The last time Boss—or BOSS, as one should strictly yet shoutily write it—held a menswear show, it was also here in New York, way back when in 2008: a different age, so many of whose certainties are now evaporated. At the tail end of the Dubya years, Boss (sorry, but I refuse to shout) was the predominant global supplier of what then seemed an unimpeachably modern costume for successful modern men. It was a suit, cut tight post–Hedi Slimane, but rendered flexible with elastane and precision German know-how. A Gerard Butler kind of a suit. The total confidence of this label’s name perfectly fit the guileless masculine, hetero-filtered ambition of the time: get a hot job, a hot suit, a hot girlfriend, then season it all with a spritz of Boss Orange.
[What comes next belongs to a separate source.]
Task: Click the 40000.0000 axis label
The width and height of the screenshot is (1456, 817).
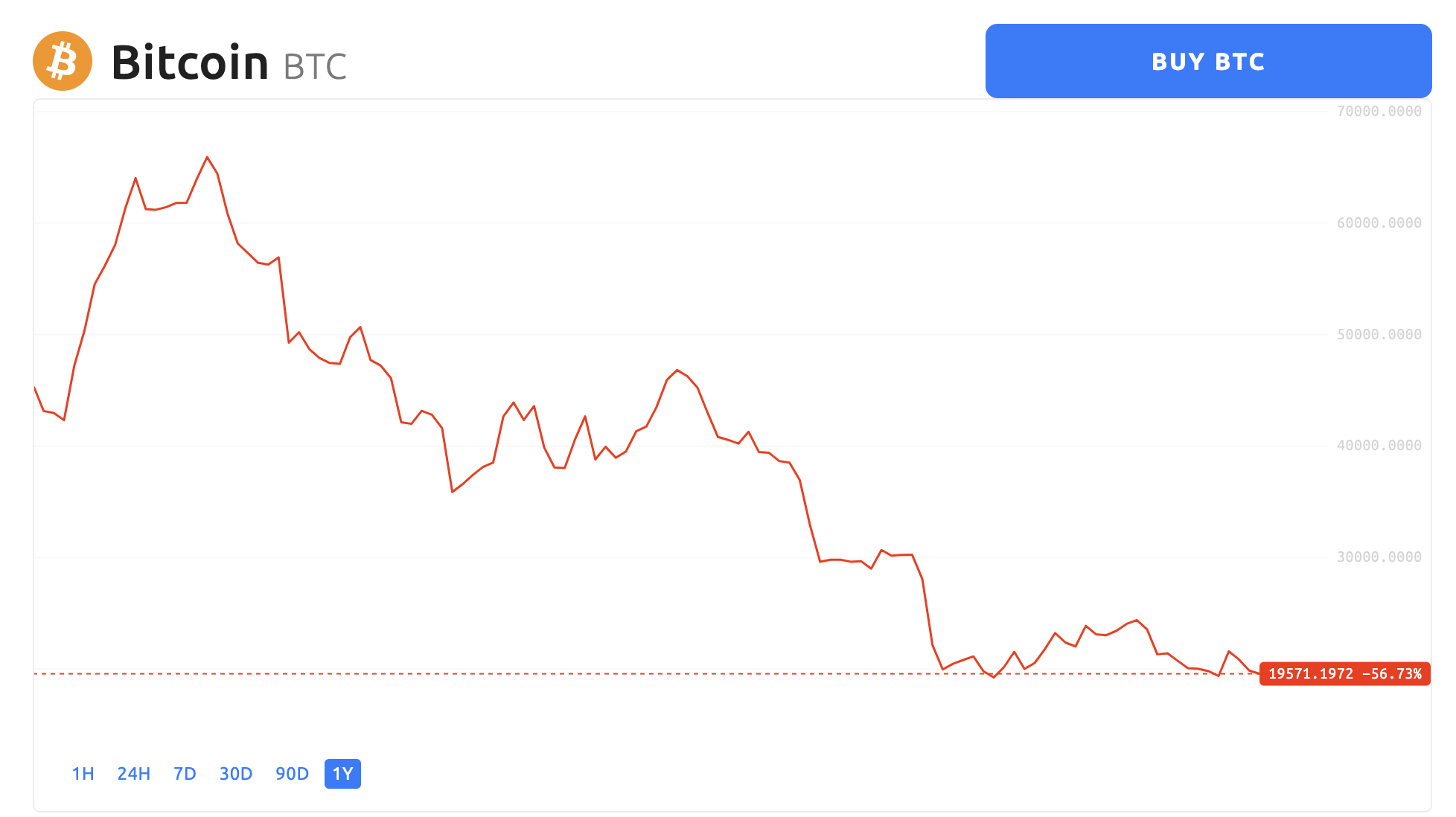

But now, oh now, how different—both for Boss and beyond. The suiting index has plummeted, something reflected in Boss’s recent results. The wider world views that executive uniform with ambivalence. We do not necessarily get the Boss we signed up for.
Thus tonight represented a refresh under Ingo Wilts, a long-term servant of the house who recently returned for his third tour of duty. Some 90 percent of Hugo Boss income is generated by menswear, but for several years its fashion-level emphasis has been on womenswear. Despite Jason Wu’s excellent work, that seems a commercially incongruous focus.
Instead of mid-aughts exec, the suiting was broader of shoulder, single vented, with mid-width lapels, and played against double-pleated pants cuffed, low-rise, and with plenty of break. Wilts had accurately observed the appropriate silhouette for 2017. Yet this suiting was anything but conventional. For not only did it utilize fabrics of a provocatively anachronistic heaviness, boiled cashmere included, it mixed them with rough (but luxuriously so) wearable declarations of utilitarianism. Windbreakers, half-zipped, with an unorthodox arrangement of three billow pockets at the chest, were layered under faux-Guernsey knits. There were some seriously analog hobnailed shoes, with external tongues Wilts had riffed on from a vintage buy. Duffles, either exceptionally low or exceptionally high, were presented with metal fastenings and leather beltlets instead of togs. Hoodies were bluntly silhouetted yet sophisticatedly rendered in reverse shearling with goat hoods.
Hugo Boss is a big, hundreds of millions’ big, company. So it was all the more interesting here how assertively Boss flirted with heaviness and roughness. Each look was fitted to its model and garlanded with a label bearing the label’s signature. This was a collection that tried to say the Boss man does not roll off the production line identically outfitted. He has texture and depth, plus a sense of the then that makes his sense of the now make sense.